Ranieri: “Siamo una potenza, possiamo vincere anche in Europa”

Claudio Ranieri presenta la sfida di Champions League contro il Csk Mosca

di antonio


Per Claudio Ranieri è subito Champions League. Il tecnico romano si appresta ad esordire da interista nella massima competizione europea dopo la vittoria di Bologna. “Quella di domani sarà una partita difficile, impegnativa perchè difficili lo sono tutte le squadre russe. Cercheremo di non fare errori e poi portare il Cska a farne“, dice il tecnico romano nella sala stampa dello stadio Lužniki di Mosca. Ranieri afferma di non voler preparare la partita in funzione degli avversari:

“Non è mia abitudine fare i nomi degli avversari, perchè dovrei essere io a evidenziarli e non mi sembra il caso. Diciamo che il complesso è forte, il Cska è una squadra sta cercando di vincere il campionato, in salute e che crede in quello che fa. Per questo motivo, massimo rispetto per tutti i giocatori del Cska. Non è comunque un’abitudine quella di andare a guardare le partite giocate negli anni passati (ndr.: due i precedenti per i nerazzurri) perchè è sempre importante il tempo nel quale si gioca, il fattore fisico e psicologico, può essere cambiata l’Inter, può essere cambiato il Cska. Ogni partita è diversa a modo suo e io preparato quella di domani”.

E’ già cambiata l’Inter con il suo avvento?

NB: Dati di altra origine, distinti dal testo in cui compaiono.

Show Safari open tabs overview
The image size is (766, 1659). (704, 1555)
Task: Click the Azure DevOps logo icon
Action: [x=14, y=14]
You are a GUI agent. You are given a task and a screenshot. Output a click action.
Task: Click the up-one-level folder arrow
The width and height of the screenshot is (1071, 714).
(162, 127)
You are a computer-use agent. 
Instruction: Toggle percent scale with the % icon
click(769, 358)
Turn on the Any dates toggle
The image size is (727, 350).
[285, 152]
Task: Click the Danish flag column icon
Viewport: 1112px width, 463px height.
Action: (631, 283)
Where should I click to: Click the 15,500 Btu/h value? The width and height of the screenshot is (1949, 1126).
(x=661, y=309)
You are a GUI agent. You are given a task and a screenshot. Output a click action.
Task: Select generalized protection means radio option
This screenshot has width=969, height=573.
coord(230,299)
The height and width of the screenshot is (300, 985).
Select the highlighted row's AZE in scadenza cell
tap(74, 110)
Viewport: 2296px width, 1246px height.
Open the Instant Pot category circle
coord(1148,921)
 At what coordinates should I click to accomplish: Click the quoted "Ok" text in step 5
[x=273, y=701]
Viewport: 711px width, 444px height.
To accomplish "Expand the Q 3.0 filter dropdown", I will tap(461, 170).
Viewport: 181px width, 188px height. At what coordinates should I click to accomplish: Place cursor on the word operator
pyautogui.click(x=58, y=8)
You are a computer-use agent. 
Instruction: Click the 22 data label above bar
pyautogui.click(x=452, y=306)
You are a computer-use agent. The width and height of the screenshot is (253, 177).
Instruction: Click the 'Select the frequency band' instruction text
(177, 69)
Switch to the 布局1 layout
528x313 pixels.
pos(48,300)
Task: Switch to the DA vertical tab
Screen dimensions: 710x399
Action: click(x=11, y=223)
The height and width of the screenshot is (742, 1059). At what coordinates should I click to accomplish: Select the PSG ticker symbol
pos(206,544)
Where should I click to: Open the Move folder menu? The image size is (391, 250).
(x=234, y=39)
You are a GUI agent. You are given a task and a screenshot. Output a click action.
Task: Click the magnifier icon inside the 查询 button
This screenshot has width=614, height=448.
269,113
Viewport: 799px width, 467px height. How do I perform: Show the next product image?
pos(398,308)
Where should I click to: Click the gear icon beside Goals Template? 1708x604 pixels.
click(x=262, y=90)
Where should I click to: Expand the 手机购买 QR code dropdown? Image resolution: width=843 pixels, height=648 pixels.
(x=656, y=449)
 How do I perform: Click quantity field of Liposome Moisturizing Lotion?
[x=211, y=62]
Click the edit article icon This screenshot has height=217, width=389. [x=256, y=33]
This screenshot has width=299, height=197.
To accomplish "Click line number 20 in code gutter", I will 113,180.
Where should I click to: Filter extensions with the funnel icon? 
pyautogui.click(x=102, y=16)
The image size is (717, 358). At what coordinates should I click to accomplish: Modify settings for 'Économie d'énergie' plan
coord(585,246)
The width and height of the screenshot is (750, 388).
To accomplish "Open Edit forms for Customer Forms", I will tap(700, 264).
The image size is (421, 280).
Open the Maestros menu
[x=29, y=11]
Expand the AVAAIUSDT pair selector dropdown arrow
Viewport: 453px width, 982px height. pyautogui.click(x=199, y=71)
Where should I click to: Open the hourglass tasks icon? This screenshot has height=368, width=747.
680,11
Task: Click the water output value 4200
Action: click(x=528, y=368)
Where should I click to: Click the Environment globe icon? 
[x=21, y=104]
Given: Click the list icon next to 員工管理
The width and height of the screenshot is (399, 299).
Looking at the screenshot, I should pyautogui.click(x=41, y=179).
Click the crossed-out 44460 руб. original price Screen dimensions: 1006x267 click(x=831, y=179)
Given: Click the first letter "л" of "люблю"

“Ho cercato di mettere in campo la squadra per come era ed è abituata a giocare, non posso fare altro in questa prima fase. Solo due allenamenti prima di Bologna, quindi non si possono fare grandi lavori tattici; e io poi sono un allenatore che parla poco e preferisce i fatti. Inoltre, su tutto questo periodo, pesano anche gli infortuni, quindi quello che sto cercando di fare è rimettere nelle loro posizioni i campioni e di conoscere i più giovani. Si può vincere anche in Europa? Certo, l’Inter è una potenza e può vincere sempre. Abbiamo fatto un passo falso (ndr.: riferimento alla sconfitta casalinga nella prima giornata) e, come ha detto, il mio capitano possiamo riprenderci, la strada è ancora lunga”.

E gli infortuni?

“So che devo giocare ogni tre giorni e non vado a pensare se sarebbe stato meglio giocare adesso o non giocare adesso questa partita. Certo, avrebbe fatto comodo recuperare ad esempio Maicon o Sneijder o Stankovic, ma la partita è adesso, questo è l’ostacolo e a me piace così. Mi piace la sfida, mi piace combattere con l’avversario e, se è stato bravo più di me, fargli i complimenti alla fine”.

Il 4-4-2 è il sistema più tranquillo e che permette di correre meno rischi?

“Quando affronto una squadra vedo sempre due cose: la forza della mia squadra e quella dell’avversario, dove è più meno bravo l’avversario cerco sempre di creare dei problemi. Domani, non avrò Forlan come accaduto a Bologna, quindi dovrò rivedere un po’ tutto. Obi? Ha preso un colpo, nulla a che vedere con il suo vecchio problema. Giampaolo Pazzini-Diego Milito insieme? Sono due ottimi giocatori e domani potrebbero giocare dall’inizio. Non è che non voglia dare la formazione, ma sono interrogativi alle quali non ho ancora risposto, per abitudine lo faccio sempre la sera dopo l’ultimo allenamento”.